Greece's finance minister said Monday the government is preparing to boost some taxes to shore up its finances. But civil servants opposed to cutbacks have pledged to strike on Wednesday.
Brett Hryb, a portfolio manager with MFC Global Investment Management in Toronto, said the latest concern is that the financial troubles in a country like Greece, whose economy is small compared with the rest of Europe, will spill into other countries.
"Clearly Greece itself is nothing. It's just a blip. It's what the contagion could be," he said.'
from the AP
http://news.yahoo.com/s/ap/20100208/ap_on_bi_st_ma_re/us_wall_street
There have been a few discussions on here about the relationship between austerity measures proposed by PASOK and the various social struggles (see http://libcom.org/news/strikes-greet-austerity-measures-greece-04022010).

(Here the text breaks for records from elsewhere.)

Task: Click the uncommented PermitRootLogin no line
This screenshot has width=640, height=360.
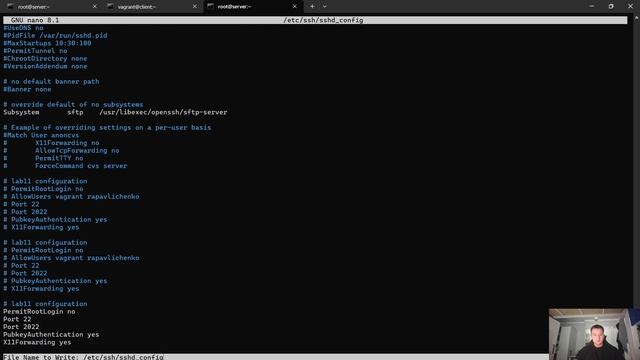Action: 39,311
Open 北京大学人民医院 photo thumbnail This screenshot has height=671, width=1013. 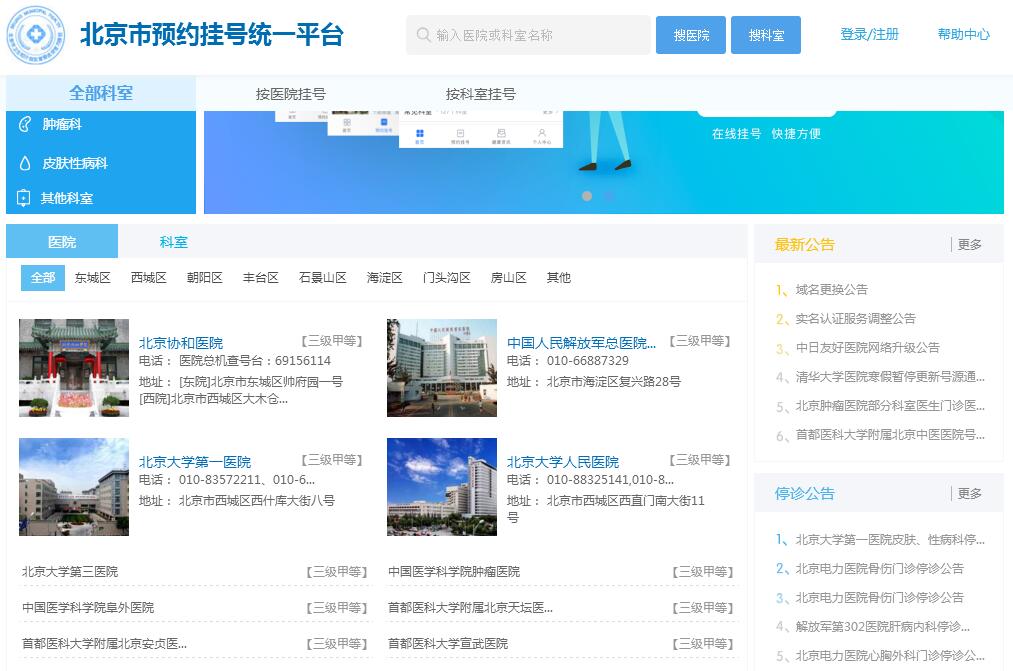click(442, 487)
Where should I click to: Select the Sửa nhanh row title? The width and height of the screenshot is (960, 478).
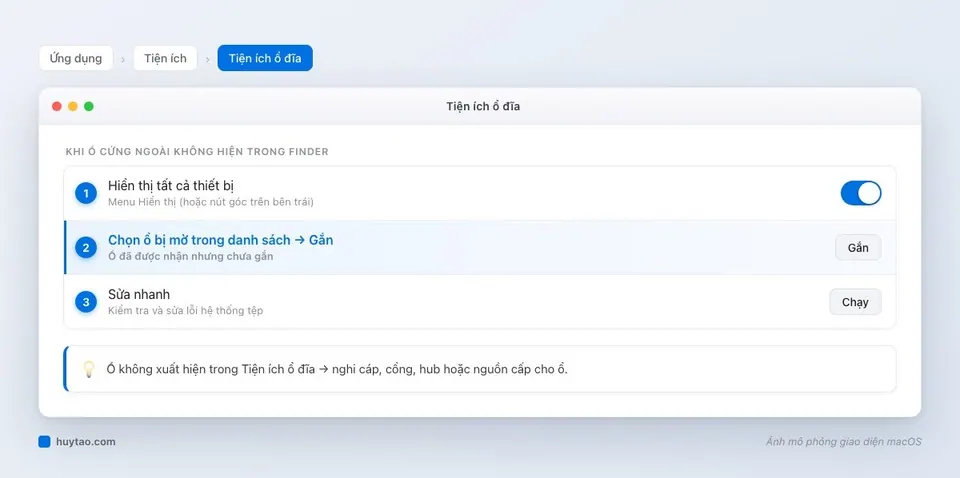[x=139, y=294]
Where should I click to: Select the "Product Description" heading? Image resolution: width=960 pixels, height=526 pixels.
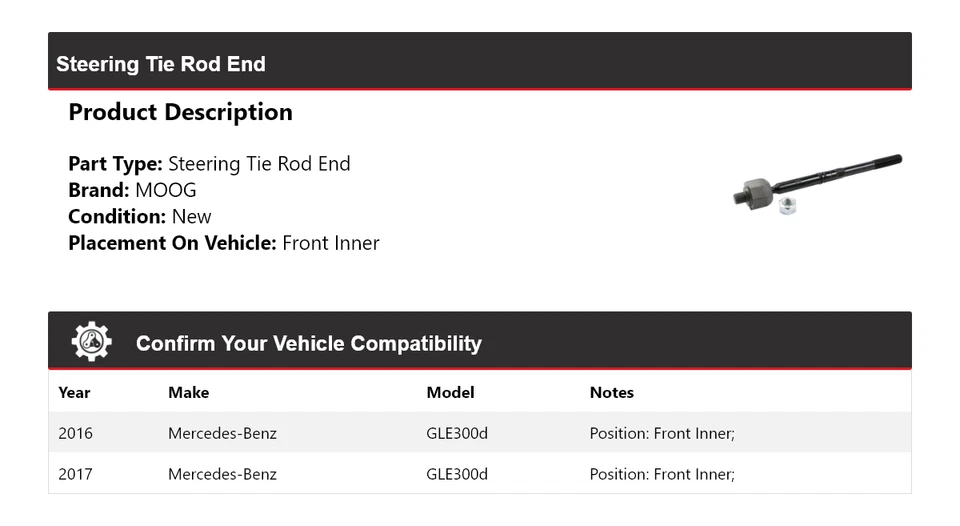click(180, 112)
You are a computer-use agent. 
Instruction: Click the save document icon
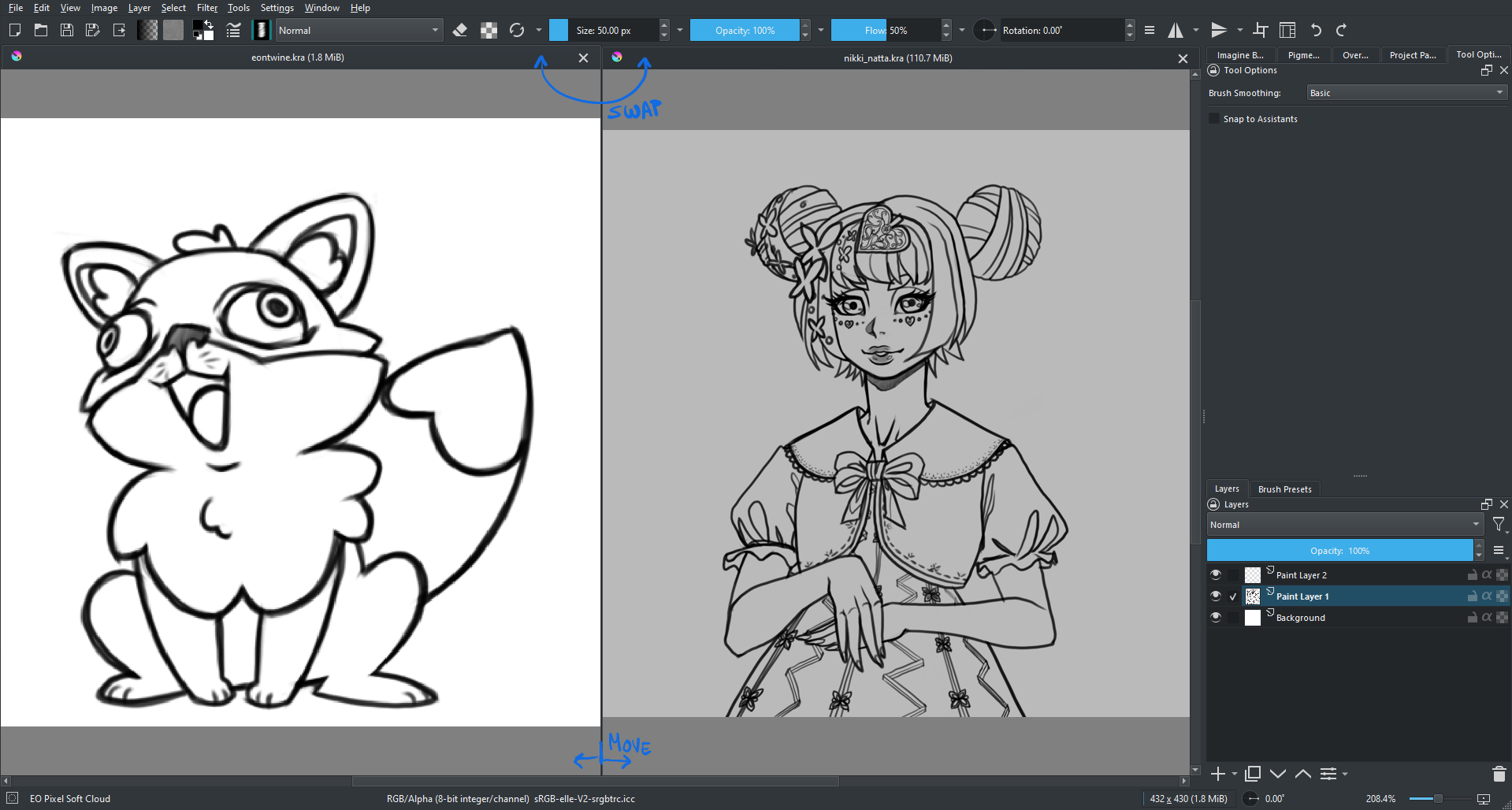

I haven't seen anything yet on this indirect relationship - the pressure, however small, placed on the global economy by these local struggles.
This connection seems simultaneously very clear and very abstract. On the one hand, the steps that most governments take in this economic situation are at least partially blocked by the level of class struggle underway in Greece (though I don't know enough about the specifics of the debt and the possibility of default). There seems to be some state of stasis that has been entered into, where no one has a completely decisive advantage. This stasis might be brief, but it's still gone on longer than most comparable situations in the West in my lifetime, and is thus a bit of an unknown variable.
On the other hand, the connection between global financial markets and any one intensity of class struggle seems necessarily vague. I'm at least somewhat convinced by autonomist analyses from the 70s, that pose a circuit between variations in the real economy and various interests on either side of the class struggle (e.g. the use of inflation and energy prices to attack wage gains), but am still totally hazy about the relationship between the official representation of the economy and the class struggle in a period in which fictitious capital seems much more dominant. Suggestions on readings in this area would be appreciated.
My final question is whether this idea of "what the contagion could be" has any interesting content. Behind the concern for deficits and financial market, does it express the possibility of an international spread of social struggle? If Greece (along with other smaller economies in the EU, like Spain and Portugal) succeeds in shaking larger markets, does that in any way imply something more interesting than when the market is shaken by, say, a spat between Google and China?
I'm no expert but the level of debt in several eurozone countries is reaching the point where they are placing strain on the currency. The problem with Greece is basically that the government can't pay its bills but can't cut costs either (it's faced defeat when trying to 'reform' pensions and cut staff. Basically if Greece can't avoid these problems then bigger countries with similar levels of debt and deficits might follow suit. The bigger countries might be able to help Greece get through this but not much more (for example if Spain had trouble). The UK has avoided having its debt rating changed which would increase the cost of borrowing and compound the problem. Other countries like Spain or Greece could cause a major problem. Someone would have to pay the debts or the entire eurozone would have to basically be willing to go to war with its creditors. The strain of supporting of Greece say could push Germany for example into financial trouble.
I'd appreciate a bit more expert knowledge on the subject.